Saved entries
= = = = =

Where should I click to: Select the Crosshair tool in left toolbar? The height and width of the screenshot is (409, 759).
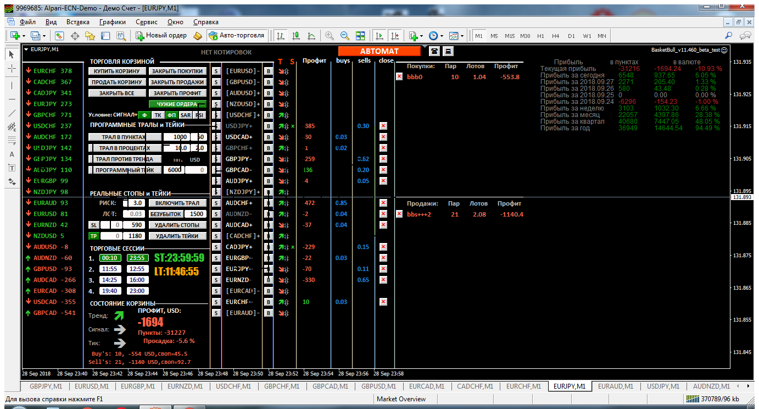coord(12,69)
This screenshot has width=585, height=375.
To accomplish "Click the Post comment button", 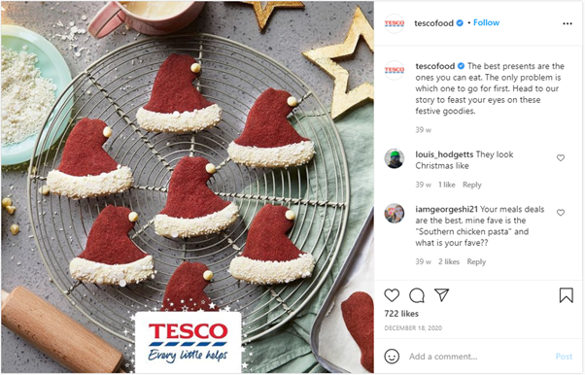I will pyautogui.click(x=564, y=357).
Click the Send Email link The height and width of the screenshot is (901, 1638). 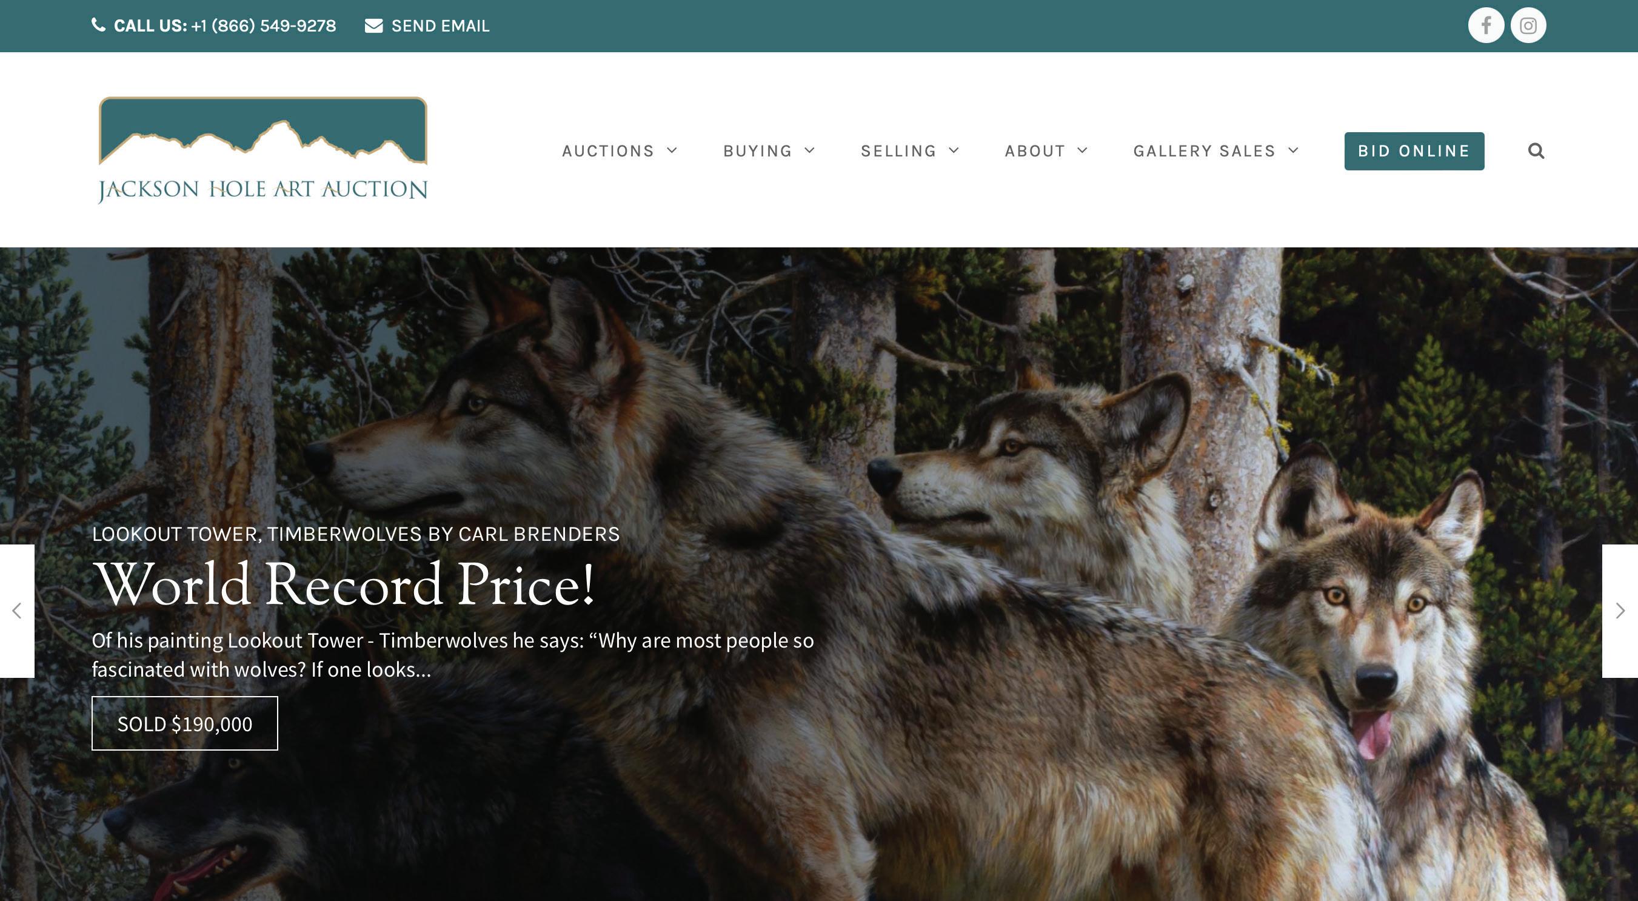coord(440,26)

= = = = =

* **YOUR TASK**
From the opening line of the entries, copy each line exactly until the line with "This screenshot has width=585, height=375.", which is copied as well; leave out pictures.

* **PROBLEM SOLUTION**
Where should I click to: Select the Crosshair tool in left toolbar? The height and width of the screenshot is (409, 759).
coord(12,69)
This screenshot has width=585, height=375.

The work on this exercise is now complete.